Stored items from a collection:
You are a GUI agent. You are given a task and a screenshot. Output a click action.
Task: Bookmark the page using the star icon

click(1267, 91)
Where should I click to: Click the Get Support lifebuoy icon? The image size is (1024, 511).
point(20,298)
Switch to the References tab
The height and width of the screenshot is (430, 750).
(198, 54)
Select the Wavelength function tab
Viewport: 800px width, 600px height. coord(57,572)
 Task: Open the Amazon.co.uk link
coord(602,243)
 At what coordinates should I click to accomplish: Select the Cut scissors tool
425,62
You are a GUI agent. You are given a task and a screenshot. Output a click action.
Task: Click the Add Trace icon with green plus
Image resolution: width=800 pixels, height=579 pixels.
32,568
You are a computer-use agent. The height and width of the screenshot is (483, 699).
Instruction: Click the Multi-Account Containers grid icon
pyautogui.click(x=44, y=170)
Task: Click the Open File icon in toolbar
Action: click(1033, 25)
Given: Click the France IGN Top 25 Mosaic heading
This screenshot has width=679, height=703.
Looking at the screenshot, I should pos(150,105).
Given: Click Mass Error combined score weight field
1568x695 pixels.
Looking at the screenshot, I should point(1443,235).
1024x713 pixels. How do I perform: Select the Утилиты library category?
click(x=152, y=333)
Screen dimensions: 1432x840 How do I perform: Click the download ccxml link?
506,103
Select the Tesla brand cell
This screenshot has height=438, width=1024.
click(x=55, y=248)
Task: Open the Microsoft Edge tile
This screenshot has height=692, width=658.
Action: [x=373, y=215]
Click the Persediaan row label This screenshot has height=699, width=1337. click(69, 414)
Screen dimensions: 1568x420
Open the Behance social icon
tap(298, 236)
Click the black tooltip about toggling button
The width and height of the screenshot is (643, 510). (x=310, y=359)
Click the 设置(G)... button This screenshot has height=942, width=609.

→ Exercise requirements: Give back each entry exactly as it was written.

→ Answer to the problem:
You are a GUI agent. You are given a task and a screenshot. Output a click action.
Task: Bookmark the page using the star icon

click(1267, 91)
Where should I click to: Click the Get Support lifebuoy icon? The image size is (1024, 511).
point(20,298)
Switch to the References tab
The height and width of the screenshot is (430, 750).
(198, 54)
Select the Wavelength function tab
Viewport: 800px width, 600px height. coord(57,572)
 Task: Open the Amazon.co.uk link
coord(602,243)
 At what coordinates should I click to accomplish: Select the Cut scissors tool
425,62
You are a GUI agent. You are given a task and a screenshot. Output a click action.
Task: Click the Add Trace icon with green plus
Image resolution: width=800 pixels, height=579 pixels.
32,568
You are a computer-use agent. The height and width of the screenshot is (483, 699).
Instruction: Click the Multi-Account Containers grid icon
pyautogui.click(x=44, y=170)
Task: Click the Open File icon in toolbar
Action: click(1033, 25)
Given: Click the France IGN Top 25 Mosaic heading
This screenshot has width=679, height=703.
Looking at the screenshot, I should pos(150,105).
Given: Click Mass Error combined score weight field
1568x695 pixels.
Looking at the screenshot, I should point(1443,235).
1024x713 pixels. How do I perform: Select the Утилиты library category?
click(x=152, y=333)
Screen dimensions: 1432x840 How do I perform: Click the download ccxml link?
506,103
Select the Tesla brand cell
This screenshot has height=438, width=1024.
click(x=55, y=248)
Task: Open the Microsoft Edge tile
This screenshot has height=692, width=658.
Action: [x=373, y=215]
Click the Persediaan row label This screenshot has height=699, width=1337. click(69, 414)
Screen dimensions: 1568x420
Open the Behance social icon
tap(298, 236)
Click the black tooltip about toggling button
The width and height of the screenshot is (643, 510). (x=310, y=359)
Click the 设置(G)... button This screenshot has height=942, width=609.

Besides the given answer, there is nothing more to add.